▸ **YOUR OBJECTIVE**
From the listing below, return every line with the string "agent" in it.

▸ **DATA PROVIDED**
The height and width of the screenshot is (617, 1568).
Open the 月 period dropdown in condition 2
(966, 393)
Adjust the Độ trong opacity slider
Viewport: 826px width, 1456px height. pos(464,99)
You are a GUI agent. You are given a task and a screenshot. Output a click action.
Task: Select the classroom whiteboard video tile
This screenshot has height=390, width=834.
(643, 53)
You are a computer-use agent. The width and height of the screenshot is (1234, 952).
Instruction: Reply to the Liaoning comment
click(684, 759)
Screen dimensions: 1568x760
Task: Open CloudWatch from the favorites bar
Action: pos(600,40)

▸ **RESPONSE BELOW**
You are a GUI agent. You are given a task and a screenshot. Output a click action.
You are a computer-use agent. The width and height of the screenshot is (1234, 952).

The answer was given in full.